A mi mente de niño llegaban las anécdotas de mis tíos de los enfrentamientos a machetazos de los jornaleros. Mucha gente andaba sin un dedo, sin una mano, sin un brazo o con cicatrices de cortadas en la cara: “la gente arregla sus asuntos con el machete, porque somos pobres; en otros lados a balazos, porque tienen paga para comprar pistola y balas”.
Sus manos eran delicadas, hábiles, no duras y ásperas como la de los obreros que trabajaban en las fincas e ingenios de azúcar.
A él no le gustaba tener gente cerca, menos mirándolo, así que yo lo observaba a escondidas.
El tío Guayo llegaba una o dos veces al año, estaba a lo sumo dos o tres días en la casa de tía Rosy, luego se marchaba. Durante su estancia salía temprano y llegaba por la tarde, sin saludar ni avisar, siempre con su morral y su machete.
La curiosidad me llevó más allá de observarlo mientras afilaba su arma o descansaba.
Cierta vez que dormitaba en una de las hamacas, me metí a su dormitorio y escudriñé su morral. Tenía algo sólido y pesado envuelto en un paliacate de color rojo: saqué el objeto y comencé a desenvolverlo. Ante mí apareció una escuadra negra, muy similar a la que portaba mi abuelo Alberto en su cintura y que no dejaba ni a sol ni a sombra. La metí rápido y con miedo.

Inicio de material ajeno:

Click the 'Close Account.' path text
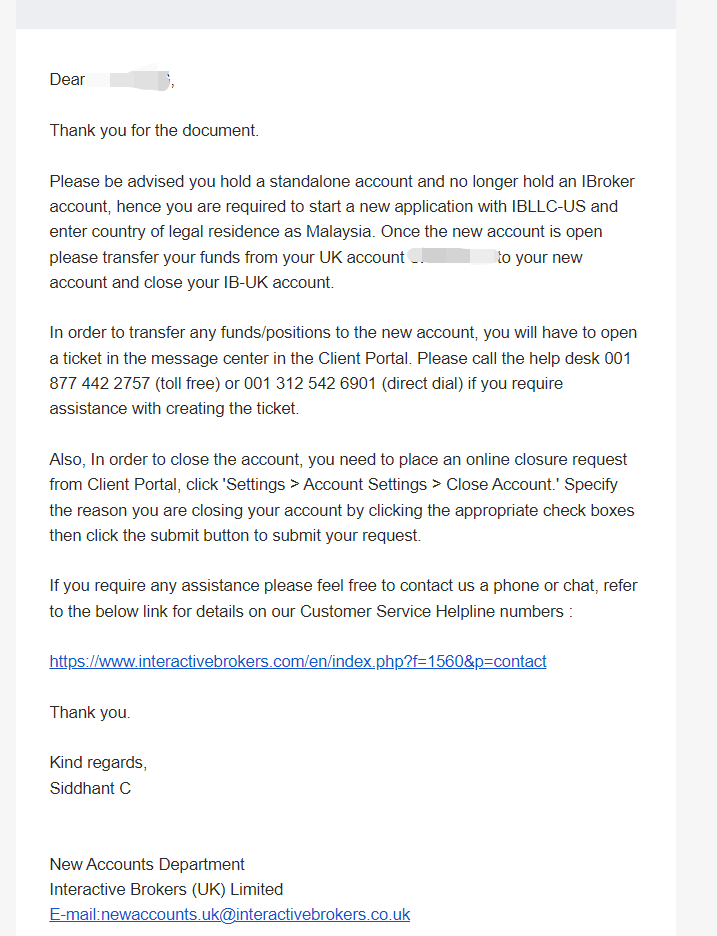 pos(502,484)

El tío Guayo era como un instrumento roto o una cuerda demasiado tensa de una guitarra o un sonido a punto de volverse un insoportable ruido, por eso cuando se marchaba, los habitantes fluíamos de una manera más armoniosa.
Sólo una vez tuvo un gesto humano para mí.
Mi tía Rosy le dijo en cierta ocasión:
-Mira, Guayo, él es Maximito, hijo de Licho.
El tío Guayo me miró con sus ojos duros, como de un animal, y me puso la mano en la cabeza. No más.
Con los años, los habitantes principales se fueron muriendo en la casa de tía Rosy hasta que sólo quedaron dos o tres familiares y el tiempo y el silencio llenaron los corredores y acabaron con los árboles frutales.
-Nunca supe a qué se dedicaba el tío Guayo –le dije una vez a mi padre.
-Era cobrador –respondió.
-¿Cómo?
-Sí, matón. Los productores de caña o ganaderos le encargaban que fuera a cobrar deudas; algunos sí pagaban, pero otros agredían a Guayo y éste se defendía. Dicen, los que lo vieron pelear, que era muy bueno para pelear con machete. Había algunos acreedores que ya no querían el dinero, sino que el deudor pagara con su vida y Guayo se encargaba de eso.